# [Given passage]
⟨

All taxpayers have the opportunity to itemize if it is to their advantage.
Whether you "itemize" or not has NO bearing on your Business.
Myth: You're not making a profit so there is no advantage to filing business income taxes.
Truth: This is so not true! There's many tax advantages to filing a Home-Business tax return and especially so if you are not making a profit. If you also work a job, be it part-time or full time, in addition to your Home-Based business it is especially beneficial to you to file a business tax return.
Expenses incurred in your business can be taken against your job income thus reducing your taxable dollar, which decreases your tax liability.
Myth: Because you work a full-time job your Internet Marketing Business is just a hobby.
Truth: Only another Internet Marketer can truly understand the hours and money spent on what someone else would call a "hobby"!
The rules clearly state you have a business if you meet 8 rules. Four of the most important rules to meet are:
1. Expertise of the taxpayer or his/her advisors. That would mean your expertise in Internet Marketing or those who advise you. If you're learning and actively applying what you learn to your Internet Marketing activities and have a good "handle" on this…you qualify.
2. Time and Effort the Taxpayer puts into ‘running the business’. They just want to make sure you're running a real business, not just engaging in a hobby. How much “time and effort” is enough? The United States Federal Tax Court has ruled that “45 minutes a day, 4 to 5 days a week” qualifies.
I can't see anyone who is in Internet Marketing with a profit motive not qualifying here!

⟩

# [What is asked]
1. In the passage on home-business taxes, what amount of time and effort did the United States Federal Tax Court rule qualifies?
2. Please extract the section of the passage on home-business taxes starting at "Truth: This is" and ending at "business tax return.".

# [Information provided]
⟨

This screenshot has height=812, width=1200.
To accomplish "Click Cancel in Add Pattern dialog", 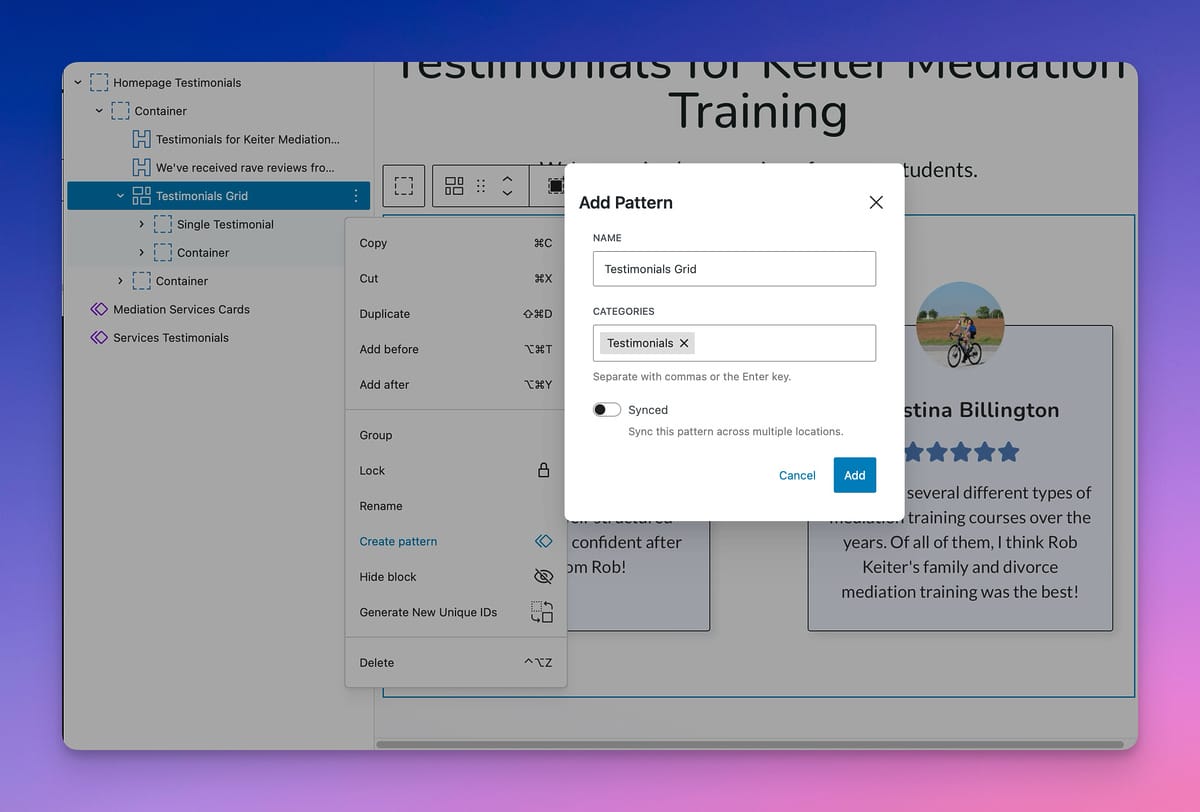I will (x=797, y=475).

⟩

# [Results of the exercise]
1. 45 minutes a day, 4 to 5 days a week.

2.
Truth: This is so not true! There's many tax advantages to filing a Home-Business tax return and especially so if you are not making a profit. If you also work a job, be it part-time or full time, in addition to your Home-Based business it is especially beneficial to you to file a business tax return.